Diocesi: card. Betori (Firenze), “ci è chiesto di diventare Chiesa in uscita: non contro il mondo, ma incontro al mondo”

“Il nostro cammino ha come meta la persona di Gesù, da incontrare, conoscere, con cui condividere la nostra vita, personale e comunitaria. Un cammino verso Gesù, un cammino dietro di lui, un cammino condiviso con lui, consapevoli peraltro che, come ricorda spesso il Papa, il Signore oggi lo si incontra non separandosi dal mondo, ma immergendosi nelle sue pieghe, perfino nelle sue contraddizioni, certamente nelle sue periferie”. Lo ha detto stasera il card. Giuseppe Betori, arcivescovo di Firenze, nella chiesa di San Giovanni Battista all’Autostrada, nella veglia per l’apertura del Cammino sinodale sull’Evangelii gaudium e il mandato agli animatori. “L’umiltà, il disinteresse, la beatitudine”, sentimenti nei quali s’incarna il “nuovo umanesimo”, sono “i criteri con cui fare discernimento nel nostro Cammino sinodale a riguardo della vita personale, ecclesiale e sociale”. Innanzitutto, il porporato ha invitato ad “assumere una prospettiva nuova”: “Dobbiamo abbandonare la sensazione di essere sotto assedio dal mondo. Ci è chiesto di diventare Chiesa in uscita: non contro il mondo, ma incontro al mondo, con la convinzione che abbiamo una forza propositiva tale che può entrare in dialogo con tutti: con l’umiltà del Crocifisso, ma con la consapevolezza di avere un tesoro tra le mani, il Vangelo del Risorto. Anche con la fiducia che, all’interno della modernità, non tutto è contro di noi. Ci sono radici cristiane che dobbiamo far rinascere, rivitalizzare”.

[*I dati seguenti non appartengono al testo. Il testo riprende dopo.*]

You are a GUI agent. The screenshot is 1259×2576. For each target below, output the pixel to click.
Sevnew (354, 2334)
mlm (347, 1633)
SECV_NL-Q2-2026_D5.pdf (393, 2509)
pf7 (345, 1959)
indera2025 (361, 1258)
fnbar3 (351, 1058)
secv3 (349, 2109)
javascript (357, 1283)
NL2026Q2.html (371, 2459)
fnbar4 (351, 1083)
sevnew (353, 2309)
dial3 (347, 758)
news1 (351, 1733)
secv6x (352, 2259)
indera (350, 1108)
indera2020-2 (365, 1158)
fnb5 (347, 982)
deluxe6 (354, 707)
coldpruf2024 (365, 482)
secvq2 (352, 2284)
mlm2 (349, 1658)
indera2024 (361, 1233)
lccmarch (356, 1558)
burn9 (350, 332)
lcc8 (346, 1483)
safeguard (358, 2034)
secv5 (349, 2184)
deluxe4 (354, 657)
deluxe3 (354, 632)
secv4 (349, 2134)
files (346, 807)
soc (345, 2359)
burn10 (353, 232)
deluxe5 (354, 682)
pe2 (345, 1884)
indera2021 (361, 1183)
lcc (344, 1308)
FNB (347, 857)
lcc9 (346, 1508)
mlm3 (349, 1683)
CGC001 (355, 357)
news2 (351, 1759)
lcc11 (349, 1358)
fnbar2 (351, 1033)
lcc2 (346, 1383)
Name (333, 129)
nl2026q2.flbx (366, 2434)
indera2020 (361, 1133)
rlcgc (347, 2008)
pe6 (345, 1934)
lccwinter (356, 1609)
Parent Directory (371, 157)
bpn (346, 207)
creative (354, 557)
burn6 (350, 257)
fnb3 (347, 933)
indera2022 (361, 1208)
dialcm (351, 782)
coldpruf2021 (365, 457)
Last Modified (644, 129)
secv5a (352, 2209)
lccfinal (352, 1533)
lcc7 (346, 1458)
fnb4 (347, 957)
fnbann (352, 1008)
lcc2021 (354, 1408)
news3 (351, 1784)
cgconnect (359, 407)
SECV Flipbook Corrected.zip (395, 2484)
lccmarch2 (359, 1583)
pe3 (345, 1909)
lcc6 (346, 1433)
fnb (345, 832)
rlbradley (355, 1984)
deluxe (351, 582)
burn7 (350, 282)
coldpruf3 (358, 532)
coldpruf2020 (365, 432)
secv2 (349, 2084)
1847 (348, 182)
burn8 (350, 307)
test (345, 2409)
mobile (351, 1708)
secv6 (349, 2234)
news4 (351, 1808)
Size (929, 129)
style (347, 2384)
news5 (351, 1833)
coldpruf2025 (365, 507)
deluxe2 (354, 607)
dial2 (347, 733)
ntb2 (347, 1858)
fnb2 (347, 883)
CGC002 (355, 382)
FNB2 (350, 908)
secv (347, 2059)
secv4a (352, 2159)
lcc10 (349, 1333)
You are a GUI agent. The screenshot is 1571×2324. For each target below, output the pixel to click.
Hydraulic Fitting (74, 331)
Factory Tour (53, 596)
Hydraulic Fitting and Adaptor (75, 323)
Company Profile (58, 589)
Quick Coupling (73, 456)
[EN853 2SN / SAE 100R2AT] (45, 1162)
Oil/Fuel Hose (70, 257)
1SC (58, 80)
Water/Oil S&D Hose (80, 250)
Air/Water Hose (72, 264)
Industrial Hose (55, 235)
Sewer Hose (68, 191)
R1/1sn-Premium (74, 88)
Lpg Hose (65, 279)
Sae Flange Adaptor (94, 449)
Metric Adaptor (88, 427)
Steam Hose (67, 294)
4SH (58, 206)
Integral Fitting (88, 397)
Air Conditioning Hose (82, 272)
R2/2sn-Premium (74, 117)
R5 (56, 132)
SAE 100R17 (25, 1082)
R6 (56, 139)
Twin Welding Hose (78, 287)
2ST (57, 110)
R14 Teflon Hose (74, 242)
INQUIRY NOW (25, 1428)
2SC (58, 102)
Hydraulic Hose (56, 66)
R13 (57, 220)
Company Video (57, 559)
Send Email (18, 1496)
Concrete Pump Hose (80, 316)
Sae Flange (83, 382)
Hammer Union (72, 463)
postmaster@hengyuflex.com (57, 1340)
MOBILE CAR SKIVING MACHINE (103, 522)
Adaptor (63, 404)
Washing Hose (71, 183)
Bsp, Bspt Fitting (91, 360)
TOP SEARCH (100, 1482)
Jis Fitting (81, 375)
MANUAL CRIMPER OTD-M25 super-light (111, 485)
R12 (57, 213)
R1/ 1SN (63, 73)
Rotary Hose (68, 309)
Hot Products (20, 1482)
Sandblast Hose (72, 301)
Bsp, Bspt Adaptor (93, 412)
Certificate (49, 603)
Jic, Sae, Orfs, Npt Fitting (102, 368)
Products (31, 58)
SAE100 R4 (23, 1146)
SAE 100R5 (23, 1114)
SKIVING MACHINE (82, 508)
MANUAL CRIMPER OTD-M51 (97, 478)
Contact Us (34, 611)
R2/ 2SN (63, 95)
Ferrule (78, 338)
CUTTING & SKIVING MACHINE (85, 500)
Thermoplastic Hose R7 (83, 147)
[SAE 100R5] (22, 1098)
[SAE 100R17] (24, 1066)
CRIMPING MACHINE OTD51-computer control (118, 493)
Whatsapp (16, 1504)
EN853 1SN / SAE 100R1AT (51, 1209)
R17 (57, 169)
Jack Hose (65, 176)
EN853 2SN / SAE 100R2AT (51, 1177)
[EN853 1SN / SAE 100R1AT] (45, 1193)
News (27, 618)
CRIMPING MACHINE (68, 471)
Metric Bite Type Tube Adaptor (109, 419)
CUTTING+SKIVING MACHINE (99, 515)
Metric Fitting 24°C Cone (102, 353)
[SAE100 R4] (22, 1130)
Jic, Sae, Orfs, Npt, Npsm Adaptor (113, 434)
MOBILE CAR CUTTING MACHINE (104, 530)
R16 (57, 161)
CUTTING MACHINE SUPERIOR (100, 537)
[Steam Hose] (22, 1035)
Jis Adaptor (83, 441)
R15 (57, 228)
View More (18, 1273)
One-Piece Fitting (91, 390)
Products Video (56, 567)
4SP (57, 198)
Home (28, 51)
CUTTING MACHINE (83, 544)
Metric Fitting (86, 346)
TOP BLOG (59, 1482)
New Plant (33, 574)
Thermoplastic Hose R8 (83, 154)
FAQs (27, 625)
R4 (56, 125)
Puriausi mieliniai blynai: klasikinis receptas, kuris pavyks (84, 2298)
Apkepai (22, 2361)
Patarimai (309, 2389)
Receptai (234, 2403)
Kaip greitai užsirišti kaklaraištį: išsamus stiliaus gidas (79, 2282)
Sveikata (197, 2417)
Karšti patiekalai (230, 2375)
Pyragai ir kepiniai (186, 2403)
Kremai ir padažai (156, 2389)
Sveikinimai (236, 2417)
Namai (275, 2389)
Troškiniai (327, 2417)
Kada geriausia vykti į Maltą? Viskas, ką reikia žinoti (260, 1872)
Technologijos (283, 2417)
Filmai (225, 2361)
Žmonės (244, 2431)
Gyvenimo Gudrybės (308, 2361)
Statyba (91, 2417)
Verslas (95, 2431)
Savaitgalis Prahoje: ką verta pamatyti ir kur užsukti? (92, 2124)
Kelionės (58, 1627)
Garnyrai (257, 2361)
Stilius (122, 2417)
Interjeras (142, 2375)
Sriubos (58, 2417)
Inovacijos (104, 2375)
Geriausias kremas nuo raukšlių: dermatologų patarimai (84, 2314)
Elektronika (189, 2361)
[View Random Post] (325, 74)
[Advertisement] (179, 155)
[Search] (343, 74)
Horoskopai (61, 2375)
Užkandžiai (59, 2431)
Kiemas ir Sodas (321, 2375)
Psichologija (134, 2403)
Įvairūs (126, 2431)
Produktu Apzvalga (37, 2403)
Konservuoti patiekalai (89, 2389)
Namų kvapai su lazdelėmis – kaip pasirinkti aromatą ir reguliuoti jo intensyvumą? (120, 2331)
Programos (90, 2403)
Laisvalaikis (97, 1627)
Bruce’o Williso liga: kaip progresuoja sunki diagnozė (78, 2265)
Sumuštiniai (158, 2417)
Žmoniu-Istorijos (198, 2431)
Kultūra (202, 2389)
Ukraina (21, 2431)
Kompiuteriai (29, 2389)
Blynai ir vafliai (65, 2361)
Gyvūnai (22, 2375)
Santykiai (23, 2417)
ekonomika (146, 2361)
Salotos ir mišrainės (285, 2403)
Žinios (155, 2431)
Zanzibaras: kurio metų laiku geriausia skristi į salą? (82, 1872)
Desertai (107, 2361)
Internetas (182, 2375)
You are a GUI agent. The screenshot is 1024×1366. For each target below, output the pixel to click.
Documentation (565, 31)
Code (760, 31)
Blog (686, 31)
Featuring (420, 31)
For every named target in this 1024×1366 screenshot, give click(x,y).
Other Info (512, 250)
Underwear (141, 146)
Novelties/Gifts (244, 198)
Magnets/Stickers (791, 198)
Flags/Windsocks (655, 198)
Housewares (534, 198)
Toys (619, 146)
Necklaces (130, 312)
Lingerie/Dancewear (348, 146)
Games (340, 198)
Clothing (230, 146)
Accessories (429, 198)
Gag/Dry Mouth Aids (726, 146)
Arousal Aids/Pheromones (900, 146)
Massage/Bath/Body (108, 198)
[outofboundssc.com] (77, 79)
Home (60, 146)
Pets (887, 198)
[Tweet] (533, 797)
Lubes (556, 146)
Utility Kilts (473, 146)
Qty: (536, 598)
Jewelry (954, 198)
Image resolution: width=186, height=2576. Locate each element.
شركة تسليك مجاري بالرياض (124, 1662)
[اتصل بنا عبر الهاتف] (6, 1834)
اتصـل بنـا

“Non siamo divulgatori di un’etica, né i promotori di un nuovo assetto sociale e neppure i propagatori di una spiritualità – ha proseguito il cardinale -, ma i testimoni di una presenza che rinnova la vita. Al centro del nostro Cammino sinodale c’è Gesù e il nostro incontro con lui”. Gli ambiti privilegiati del discernimento da attuare sono quelli indicati da Papa Francesco, nell’Evangelii gaudium: “L’inclusione sociale dei poveri e la capacità di incontro e di dialogo, cercando il bene comune”. “Il nostro Cammino, illuminato da questi criteri e orientato a questi ambiti privilegiati – ha concluso -, dovrà nutrirsi di occasioni di ascolto di ciascuno e di tutti, per giungere possibilmente a un consenso attorno ad alcuni essenziali spazi di azione su cui intervenire. Tale consenso, nella prospettiva della fede, non sarà il risultato della somma delle nostre singole volontà, bensì la ricerca insieme della volontà di Cristo per noi”.